[Python-Dev] potential argparse problem: bad mix of parse_known_args and prefix matching

Glenn Linderman v+python at g.nevcal.com
Tue Nov 26 18:53:07 CET 2013

Eli did give his use case... a front end for a program that has a 
parameter "--sync", and a front end preprocessor of some sort was trying 
to use "--sync-foo" as an argument, and wanted "--sync" to be left in 
the parameters to send on to the back end program.

Design of the front-end might better be aware of back end parameters and 
not conflict, but the documentation could be improved, likely.

It might also be possible to add a setting to disable the prefix 
matching feature, for code that prefers it not be done. Whether that is 
better done as a global setting, or a per-parameter setting I haven't 
thought through. But both the constructor and the parameter definitions 
already accept a variable number of named parameters, so I would think 
it would be possible to add another, and retain backward compatibility 
via an appropriate default.

On 11/26/2013 9:38 AM, Guido van Rossum wrote:
> I think matching on the shortest unique prefix is common for command 
> line parsers in general, not just argparse. I believe optparse did 
> this too, and even the venerable getopt does!

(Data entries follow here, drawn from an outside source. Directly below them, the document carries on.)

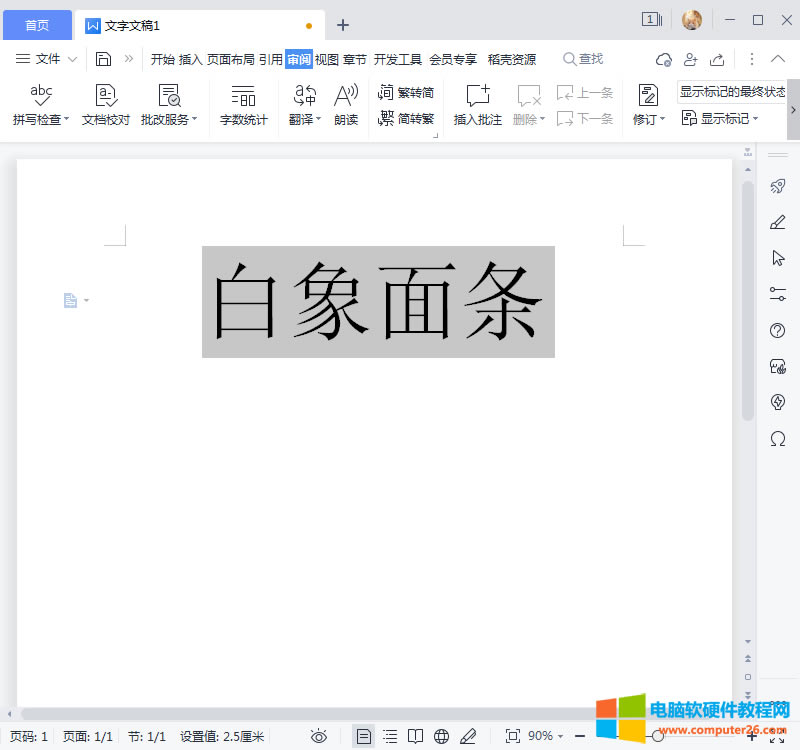Click the save icon in toolbar

pyautogui.click(x=103, y=59)
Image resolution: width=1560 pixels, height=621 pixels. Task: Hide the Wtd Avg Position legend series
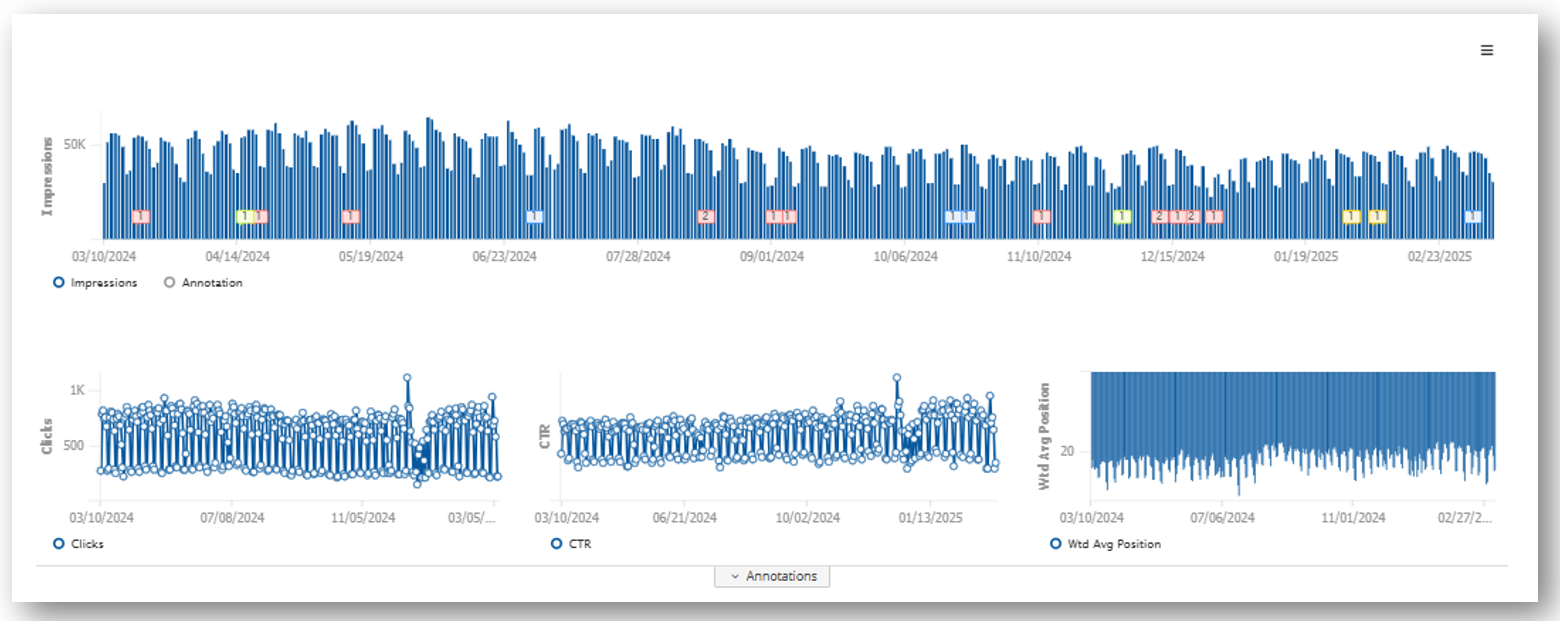1105,544
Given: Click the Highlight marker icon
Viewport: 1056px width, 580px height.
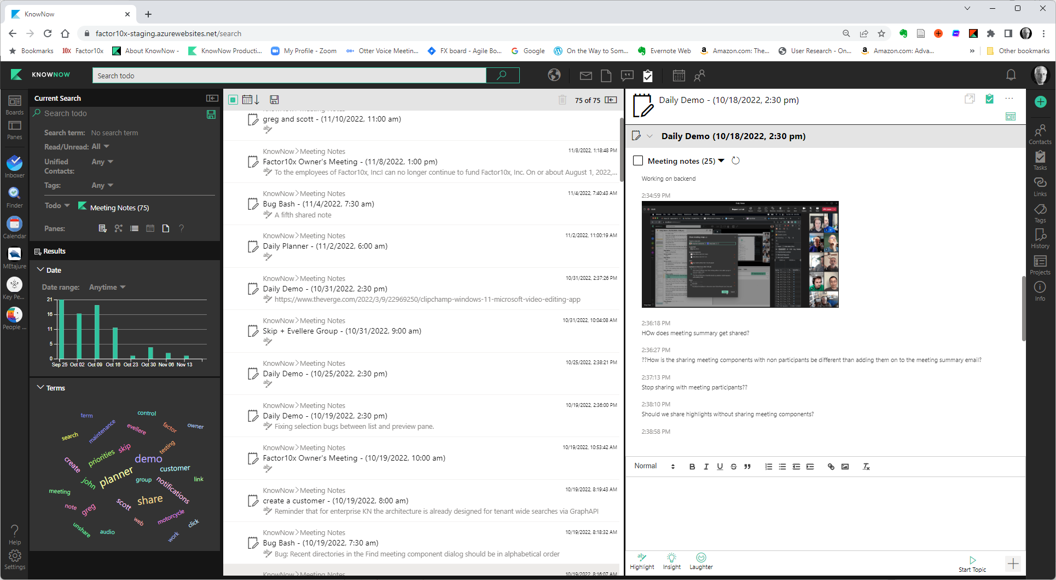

I think all this 
> originated in the original (non-Python) GNU standard for long option 
> parsing. All that probably explains why the docs hardly touch upon it.
> As to why parse_known_args also does this, I can see the reasoning 
> behind this behavior: to the end user, "--sync" is a valid option, so 
> it would be surprising if it didn't get recognized under certain 
> conditions.
> I suppose you were badly bitten by this recently? Can you tell us more 
> about what happened?
> On Tue, Nov 26, 2013 at 9:30 AM, Eli Bendersky <eliben at gmail.com 
> <mailto:eliben at gmail.com>> wrote:
>     Hello,
>     argparse does prefix matching as long as there are no conflicts.
>     For example:
>     argparser = argparse.ArgumentParser()
>     argparser.add_argument('--sync-foo', action='store_true')
>     args = argparser.parse_args()
>     If I pass "--sync" to this script, it recognizes it as
>     "--sync-foo". This behavior is quite surprising although I can see
>     the motivation for it. At the very least it should be much more
>     explicitly documented (AFAICS it's barely mentioned in the docs).
>     If there's another argument registered, say "--sync-bar" the above
>     will fail due to a conflict.
>     Now comes the nasty part. When using "parse_known_args" instead of
>     "parse_args", the above happens too - --sync is recognized for
>     --sync-foo and captured by the parser. But this is wrong! The
>     whole idea of parse_known_args is to parse the known args, leaving
>     unknowns alone. This prefix matching harms more than it helps here
>     because maybe the program we're actually acting as a front-end for
>     (and hence using parse_known_args) knows about --sync and wants to
>     get it.
>     Unless I'm missing something, this is a bug. But I'm also not sure
>     whether we can do anything about it at this point, as existing
>     code *may* be relying on it. The right thing to do would be to
>     disable this prefix matching when parse_known_args is called.
>     Again, at the very least this should be documented (for
>     parse_known_args not less than a warning box, IMHO).